Sentence First, Evidence Afterwards

Nukewatch Winter Quarterly 2019-2020
By John LaForge

The four-day trial of the seven King Bay Plowshares defendants began Oct. 21 with a day-long process of jury selection. About 78 potential jurors filled the observers’ seats in the Brunswick, Georgia courtroom of Federal District Judge Lisa Godbey Wood. Family members and other supporters of the defendants had to crowd into an adjacent courtroom and watch a TV projection of the proceedings.

Judge Lisa Godbey Wood slogged through the questioning of the jury pool, ostensibly trying to weed out bias or prejudice against the opposing parties. It was all a finely tuned theater production that lent an air of legitimacy to the thoroughly political show trial.

However, there was no authentic search for a jury of “one’s peers” or any real chance of a fair hearing.

First, the large jury pool of 78 people, although drawn from the area surrounding the Kings Bay Trident submarine base, one of the largest collections of nuclear weapons on Earth, gave the impression of not having a single thought about the weapons.

After Lisa Godbey Wood explained that the “presumption of innocence” is granted to all defendants in criminal trials, the judge asked, “Does anyone here already believe the defendants are guilty?”

An eye-popping nine prospective jurors raised their hands indicating “yes.” This caused an audible gasp in the over-flow courtroom.

The potential jurors were asked by Judge Wood if they “had strong opinion one way or another about nuclear weapons.” Not one raised a hand. The judge then asked if any of the 78 felt “any moral or philosophical opposition to US possession of nuclear weapons.” Again, not one hand was raised.

While the seven defendants have spent whole lifetimes voluntarily studying, educating and criticizing nuclear weapons, 12 from this pool would be their “peers.”

Second, regarding the chance of a fair hearing, Judge Godbey Wood ruled that out late Friday, October 18th, 60 hours before trial. That night the judge issued her order granting the government prosecutor’s motion in limine.

For newcomers to nuclear weapons protest trials, motion “in limine” is a request by the prosecutor to keep certain evidence, testimony, and information away from the jury.
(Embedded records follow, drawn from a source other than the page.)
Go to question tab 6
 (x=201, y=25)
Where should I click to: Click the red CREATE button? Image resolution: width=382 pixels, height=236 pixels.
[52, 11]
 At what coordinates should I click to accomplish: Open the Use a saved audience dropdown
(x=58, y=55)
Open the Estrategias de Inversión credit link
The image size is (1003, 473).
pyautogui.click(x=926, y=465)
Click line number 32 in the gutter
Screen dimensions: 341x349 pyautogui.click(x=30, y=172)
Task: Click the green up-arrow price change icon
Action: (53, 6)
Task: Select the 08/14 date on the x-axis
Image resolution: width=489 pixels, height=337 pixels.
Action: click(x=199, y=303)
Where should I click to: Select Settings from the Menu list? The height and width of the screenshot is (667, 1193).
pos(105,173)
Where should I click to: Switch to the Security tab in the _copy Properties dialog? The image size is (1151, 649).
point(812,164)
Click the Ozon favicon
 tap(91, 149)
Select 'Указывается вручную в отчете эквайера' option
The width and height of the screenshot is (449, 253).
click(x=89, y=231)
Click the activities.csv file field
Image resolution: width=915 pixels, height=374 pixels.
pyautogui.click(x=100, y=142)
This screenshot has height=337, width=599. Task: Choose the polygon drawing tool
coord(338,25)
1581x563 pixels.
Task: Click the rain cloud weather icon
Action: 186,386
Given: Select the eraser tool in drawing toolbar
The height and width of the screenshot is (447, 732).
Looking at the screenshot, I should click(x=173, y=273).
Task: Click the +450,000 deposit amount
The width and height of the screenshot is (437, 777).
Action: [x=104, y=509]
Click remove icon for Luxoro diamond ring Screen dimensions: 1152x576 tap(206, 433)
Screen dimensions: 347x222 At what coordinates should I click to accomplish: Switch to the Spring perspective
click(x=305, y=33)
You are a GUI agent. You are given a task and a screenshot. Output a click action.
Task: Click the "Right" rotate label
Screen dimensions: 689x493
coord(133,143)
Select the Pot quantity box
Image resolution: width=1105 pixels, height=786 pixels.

In particular, a motion in limine regularly forbids the defendants from presenting evidence about the effects of nuclear weapons, the binding treaties that forbid massacres, the treaties that outlaw poison weapons or weapons that do long-term damage to the environment, the laws banning weapons whose effects cross neutral borders, and military and treaty laws that criminalize indiscriminate killing of civilians.

In other words the motion, if granted, eliminates the protesters’ chance to argue that nonviolent actions against nuclear war preparations are acts of “crime prevention,” the “defense of others,” or even “self-defense” under international law.

Judge Lisa Godbey Wood granted the motion and even included this her summation: “whether nuclear weapons are actually illegal under international or domestic law (a doubtful proposition) is not relevant or an appropriate issue to litigate in this case.”

In a similar case in Wisconsin, the Seventh US Circuit Court of Appeals wrote in 2002, “Even if it were contrary to international law for a nation to possess nuclear weapons, domestic law could properly and does make it a crime ‘to correct a violation of international law by destroying government property.’”

So airtight was the court’s stranglehold on the explanation of the case—and on precisely which words could be used to describe it in court—that the jury reached its complicated verdicts in less than 90 minutes. The 10 women and 2 men were able to eat lunch, vote to choose a foreperson, decipher four complex “verdict forms” for each of the 7 defendants, and then cast votes on 28 separate charges, reaching unanimous verdicts on all 28, all in about 1 hour and 30 minutes.

Since the jury didn’t have to deliberate, you could say the government won a “slam dunk.” Perhaps this could be adopted as an alternative definition for the Latin motion in limine. It means: “Mute the defense case; hold the sentencing first.”

Sentencing for the seven has not yet been scheduled. Six of the seven will be out on bond pending sentencing. Fr. Steve Kelly remains in custody as a result of a hold from a separate protest conviction and for refusing to accept the conditions of monitored release.